昨年は剪定が不十分で枝葉が混んでしまったので、今年は思い切ってすっきりさせました。
液体肥料を活用する(4月〜8月)
自園では『ペンタキープHyper5000』という液体肥料を使用しています。値段は1本15000円と高価ですが、数回に分けて使い、桃の木1本あたり1回50円の計算になるので、それほど割高感はありません。

葉が展開を始めた4月下旬から消毒散布時に薬剤と一緒に水に混ぜて使用しています。
昨年は途中で切らしてしまい、6月までしか使用しませんでした。今年はそれぞれの桃の収穫直前まで使用しました。
徒長枝の切除(6月〜8月)
徒長枝(とちょうし)は上に勢いよく伸びる新梢(しんしょう。春から新しく伸びた枝)です。樹勢が強い木には特に多く発生し、桃に光が行き届かない箇所がでてくるので、地面に木漏れ日が落ちるくらいに薄くします。根元10センチを残して切ると、病細菌被害の予防になります。
昨年はこの作業が不十分で、桃に光が行き届かなかったように思います。
反射シートを張る(7月〜8月)
自園ではアルミシート(銀シート)を使用しています。

金づちとピンを使って銀シートを地面に張り付けていきます。


桃に接している葉を取る(7月〜8月)
これは完全に見栄えの問題ですので、必須ではありません。出荷規格では葉の形がくっきりついた桃は特秀から秀にランクが下がってしまいます。

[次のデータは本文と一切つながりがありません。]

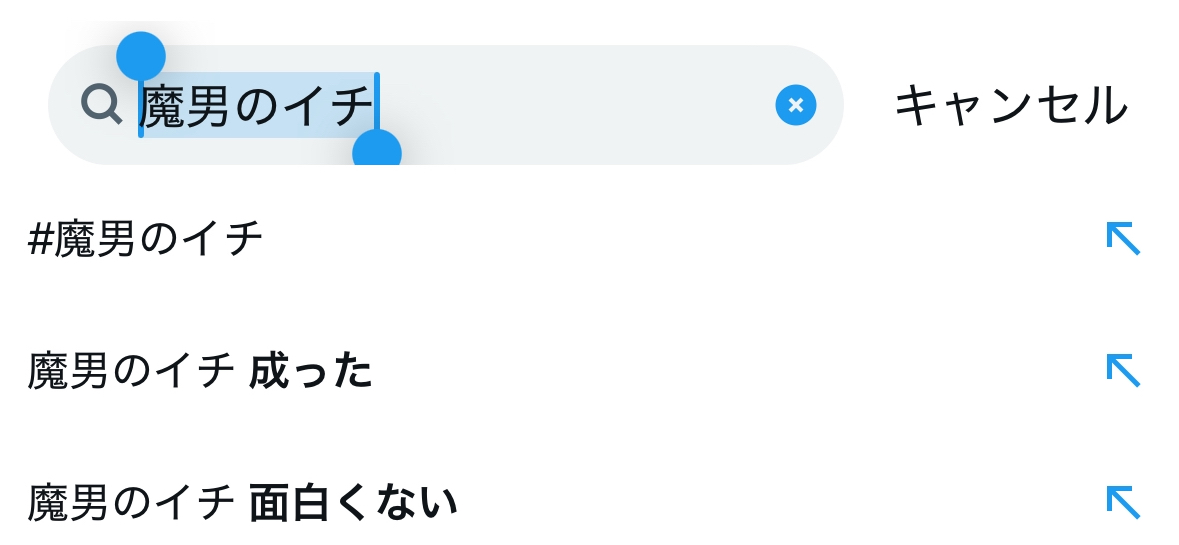
Task: Click the end text selection handle
Action: (377, 150)
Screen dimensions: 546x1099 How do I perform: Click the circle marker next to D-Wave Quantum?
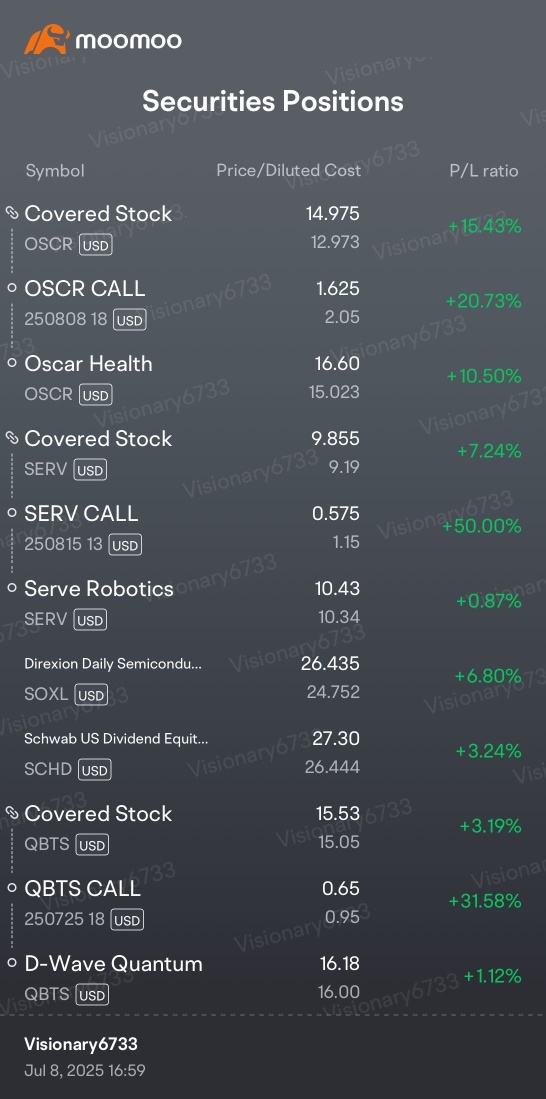click(x=11, y=963)
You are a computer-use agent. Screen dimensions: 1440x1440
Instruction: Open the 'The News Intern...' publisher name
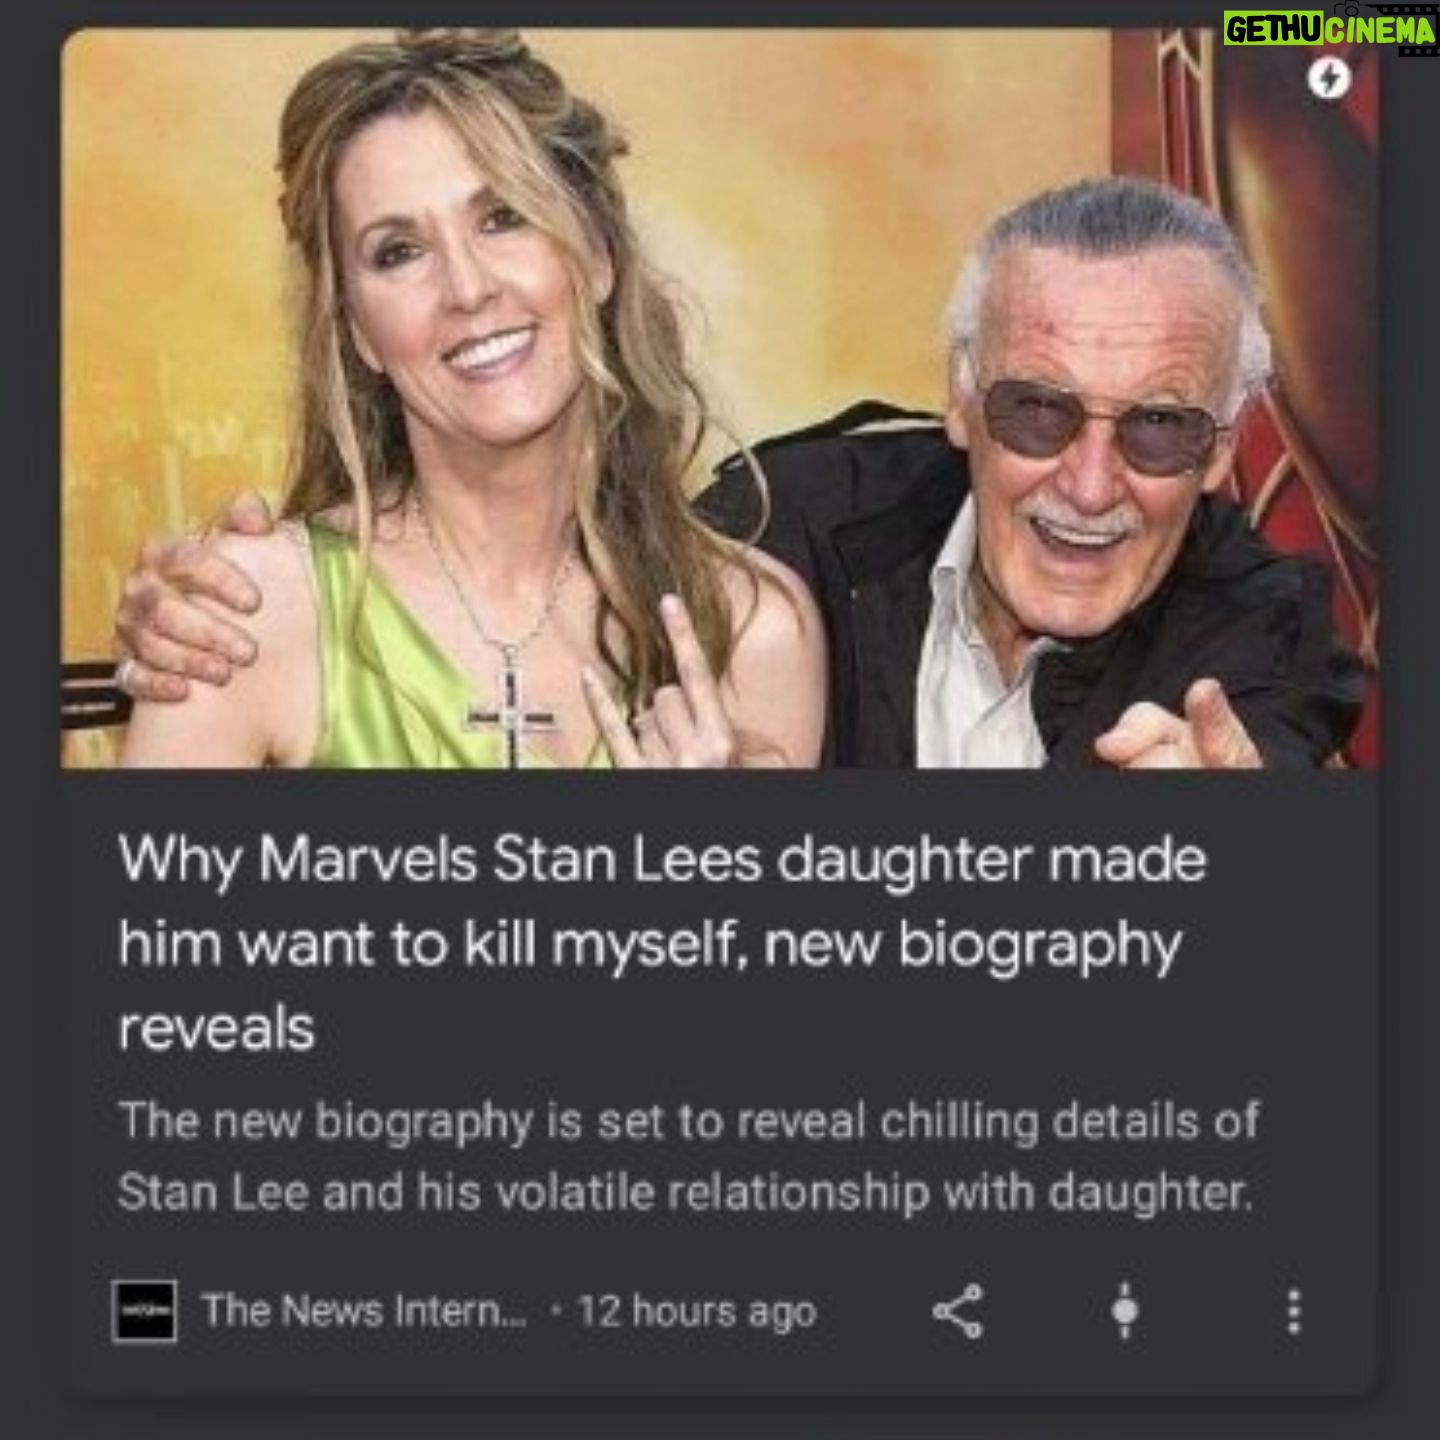[x=363, y=1310]
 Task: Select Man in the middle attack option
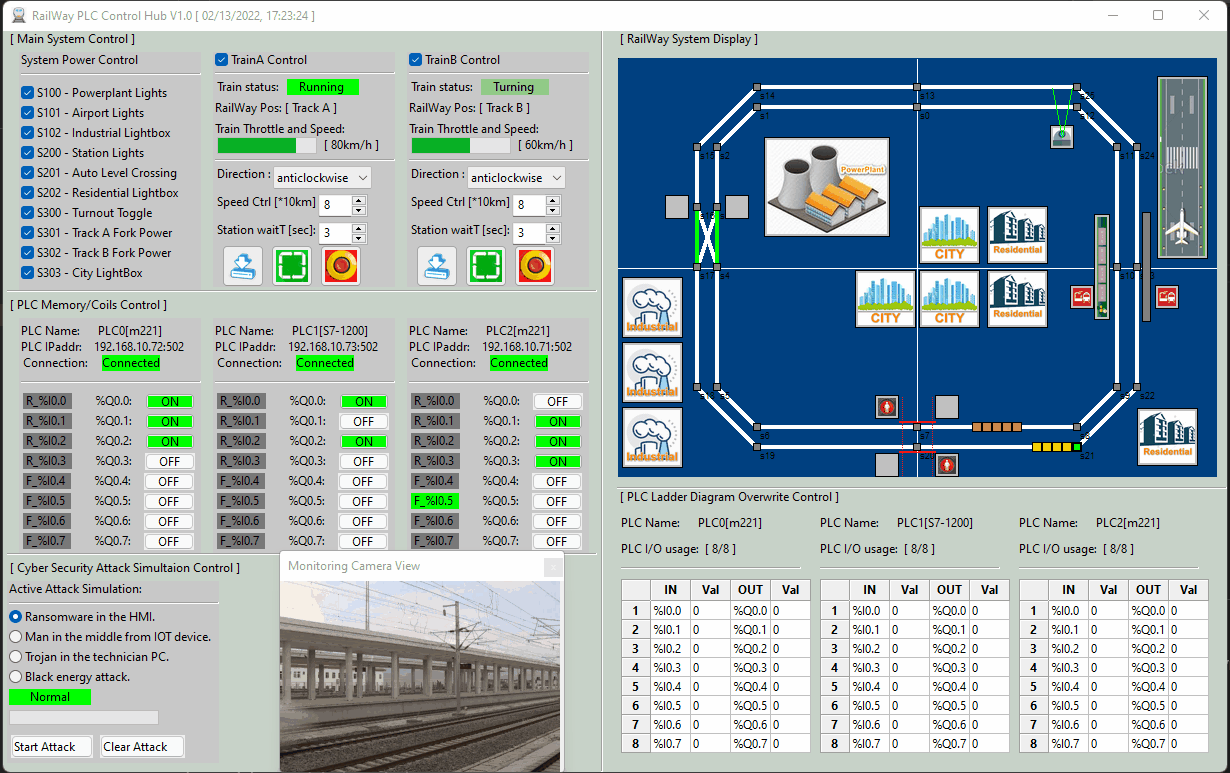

味に変わりはありません。葉を取るのは収穫の5日前で十分です。できるだけ葉は残すのが鉄則です。
秋剪定(9月)
冬剪定の補助的な作業です。
収穫が終わり、朝晩が涼しくなる秋頃にも軽く剪定を行います。葉が緑に茂っている状態での整枝なので、来年の、葉が展開した状態を想像しやすくなります。地面に木漏れ日が落ちる程度に剪定します。
あまり枝を切りすぎると樹勢が崩れてしまう恐れがあるので、本格的な剪定は木が休眠期に入る冬に行ないます。
以上のことを行いましたら、色づきがよくなり、品質向上に繋がりました。
実際に食べ比べてみても、赤く色付いた桃は色づきの薄い桃よりさらに甘みが強かったです。
甘さは気候に大きく左右される
甘くて美味しい桃をつくるために試行錯誤をしていますが、一番の要素は気候が大きく関係しています。
晴れの日が多いと桃は甘くなります。
雨が多いと甘みが薄くなりがちです。
あかつきの平均糖度は、
記録的な干ばつの昨年(2018年)は15度。
記録的な日照不足で雨の多かった今年(2019年)は13度でした。
今後は土壌管理にも力を入れ、赤く色付いた甘くて美味しい桃づくりを目指したいと思います。